Celebrazione Eucaristica in occasione della chiusura dell’Anno Accademico della Facoltà Teologica nel Seminario Regionale Sardo

8 Giugno 2024 | primo piano

Venerdì 7 giugno, a Cagliari, nella Cappella del Seminario Regionale Sardo, l’arcivescovo Gian Franco ha presieduto la Celebrazione Eucaristica in occasione della chiusura dell’Anno Accademico della Facoltà Teologica.

Di seguito riportiamo il testo dell’omelia pronunciata dall’Arcivescovo.

La liturgia del Sacro Cuore di Gesù ci invita a fissare lo sguardo su Dio e sull’umanità. La chiamata di Dio, come abbiamo potuto ascoltare nella Parola proclamata, si sviluppa in una dinamica di progressiva relazione. Egli assume la postura di colui che insegna a camminare, offrendo come sostegno la sua mano. Tuttavia, nonostante queste premure, Dio deve fare un’amara constatazione: «ma essi non compresero che avevo cura di loro» (Os 11,3). Nonostante l’amore riservato fosse segnato da gesti e azioni di profonda cura, la risposta a questo giovane ragazzo chiamato dall’Egitto è segnata dall’incomprensione.

### Righe fornite
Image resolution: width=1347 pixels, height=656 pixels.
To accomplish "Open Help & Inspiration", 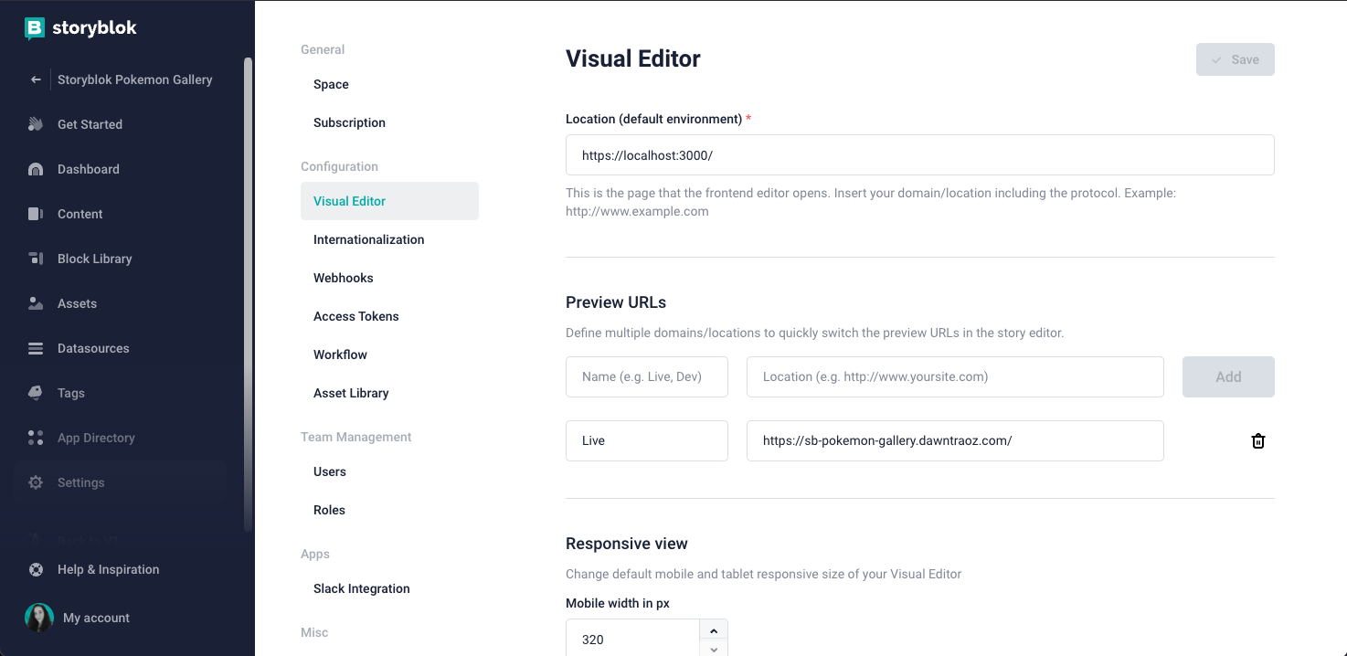I will 108,569.
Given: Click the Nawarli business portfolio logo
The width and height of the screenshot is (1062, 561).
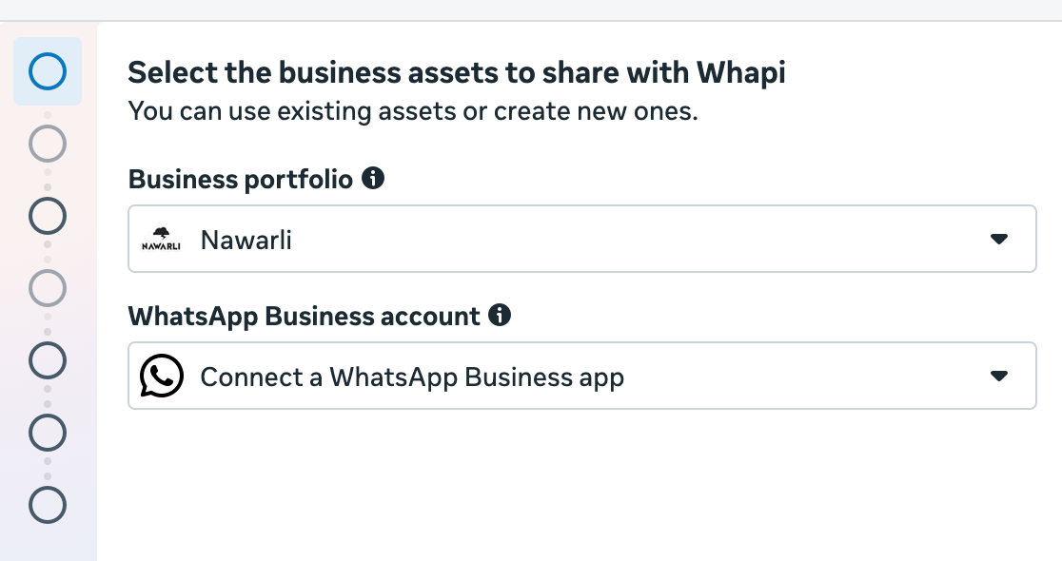Looking at the screenshot, I should (x=163, y=237).
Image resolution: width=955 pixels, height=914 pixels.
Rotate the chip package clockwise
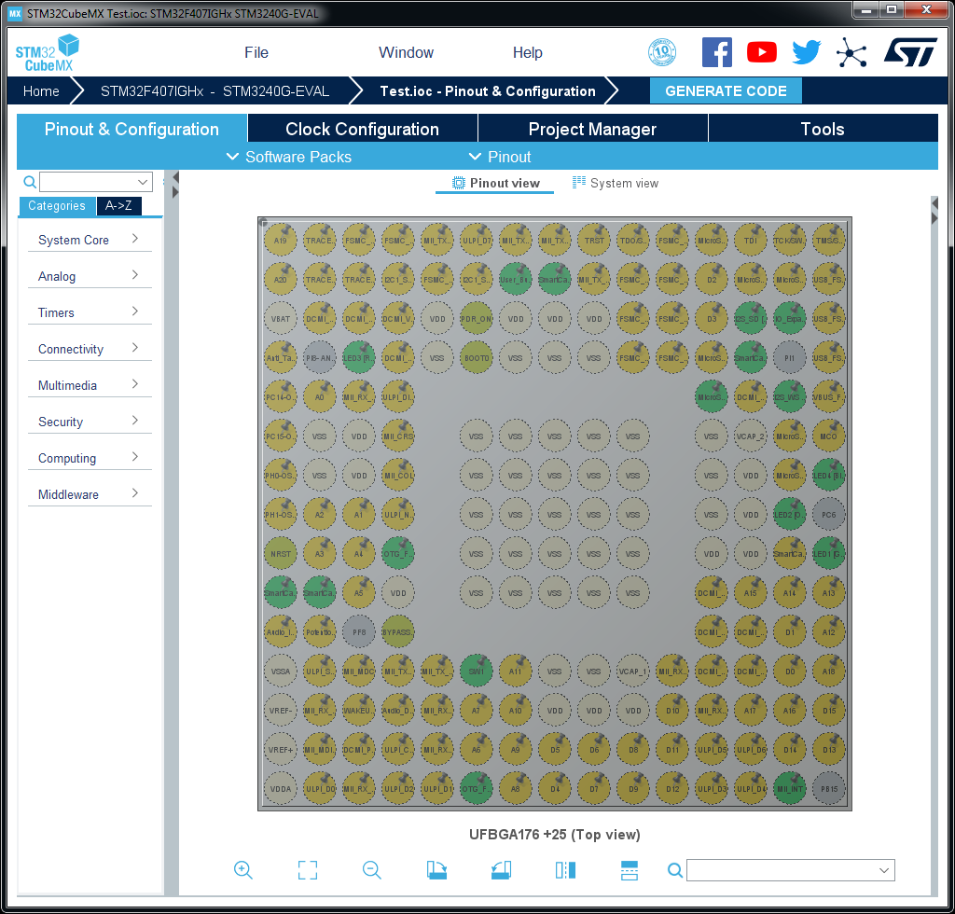pyautogui.click(x=436, y=869)
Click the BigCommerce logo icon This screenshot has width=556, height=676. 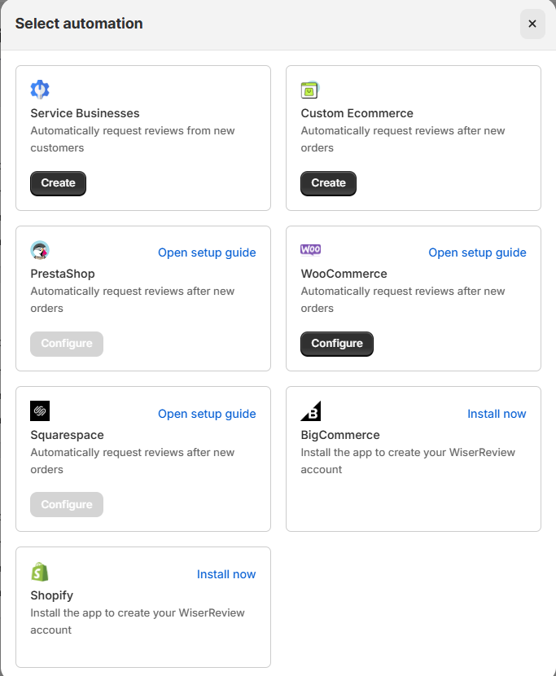(311, 410)
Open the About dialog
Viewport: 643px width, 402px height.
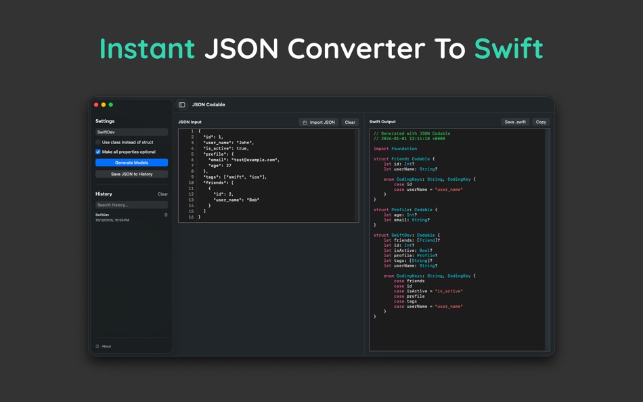[106, 347]
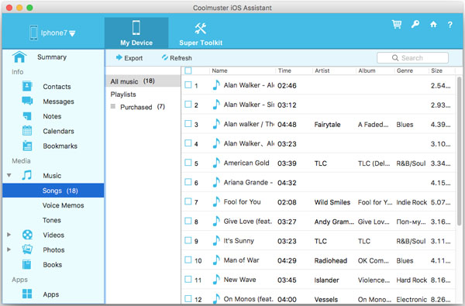This screenshot has height=306, width=465.
Task: Open the Calendars icon
Action: (x=27, y=131)
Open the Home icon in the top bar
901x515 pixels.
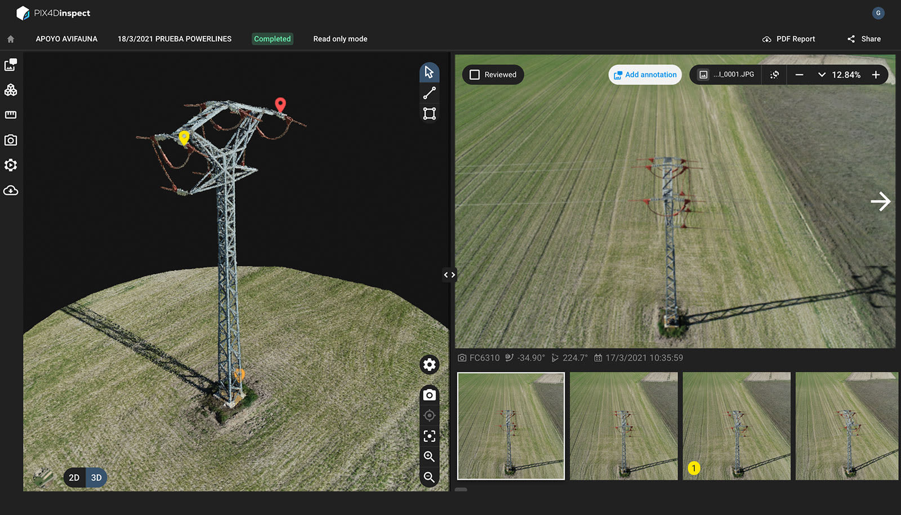pos(10,38)
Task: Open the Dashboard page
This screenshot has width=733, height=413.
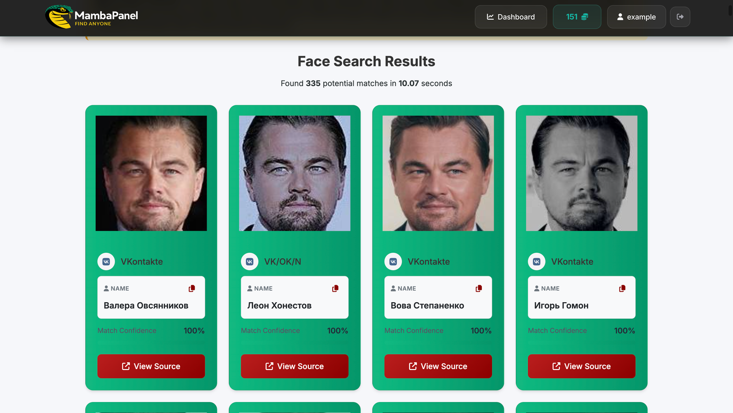Action: pos(510,17)
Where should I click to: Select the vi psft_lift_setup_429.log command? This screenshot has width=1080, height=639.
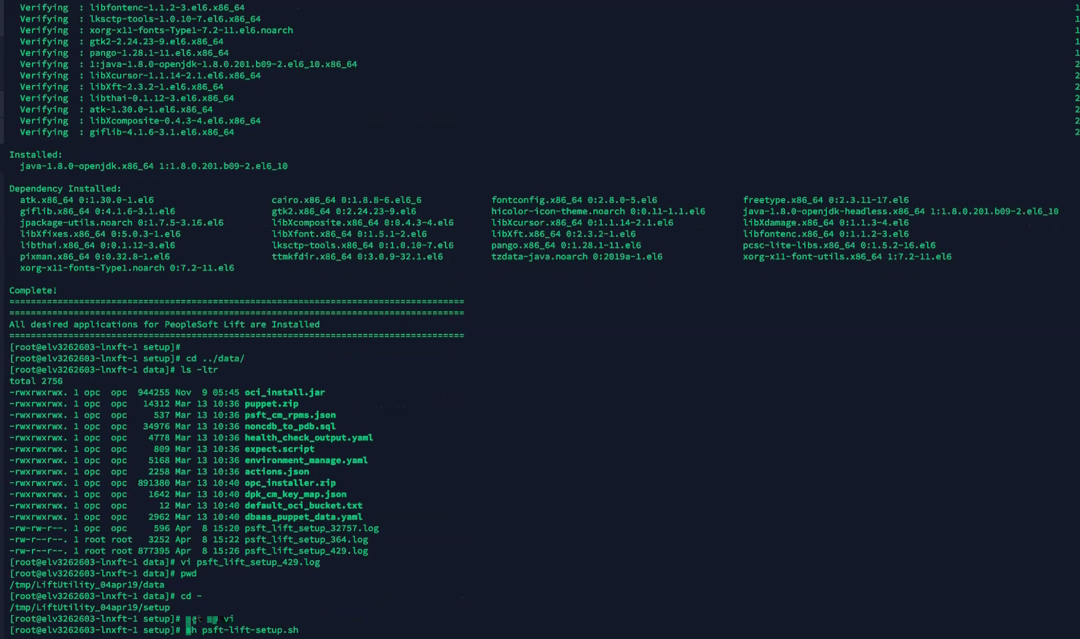point(257,562)
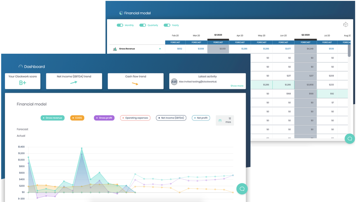This screenshot has width=356, height=202.
Task: Select the Q1 2020 column header
Action: click(x=218, y=34)
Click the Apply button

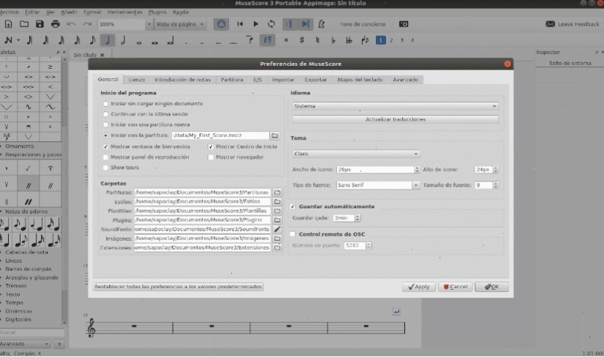click(x=419, y=287)
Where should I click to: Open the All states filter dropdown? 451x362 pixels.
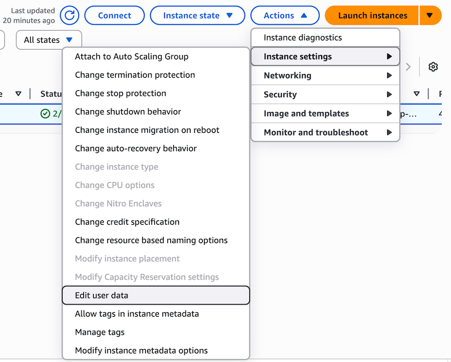click(x=49, y=40)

### Compito assegnato 1
Trascrivi alla lettera le righe fornite, dalla riga con "Click the Apply button" fino alla fine delle righe, estremi inclusi. Lascia fuori le immagini.
### Compito assegnato 2
Prosegui l'omelia sul Sacro Cuore di Gesù dopo l'ultima frase riportata.

### Risposta all'esercizio 1
Click the Apply button

click(x=419, y=287)
Where should I click to: Open the All states filter dropdown? 451x362 pixels.
click(x=49, y=40)

### Risposta all'esercizio 2
Ciò che colpisce è lo stile dello sguardo di Dio. È uno sguardo non di tipo analitico; è uno sguardo tenero, paterno, materno, innamorato, compassionevole. Non si configura secondo lo stile di un sociologo o di un antropologo freddo e distaccato. È un cuore nel quale la dimensione della compagnia e della presenza manifestano la partecipazione di Dio al cammino della creatura umana. È il mistero della partecipazione che trova il suo pieno compimento nel mistero dell’incarnazione. Dio svolge le sue attività di cura verso un ragazzo, segnato dalla debolezza e dalla fragilità, come lo descrive Osea. È rilevante osservare come l’infanzia di Israele non venga descritta con il lessico della magnificenza, della perfezione; non emerge una personalità dotata di ogni forza ed energia.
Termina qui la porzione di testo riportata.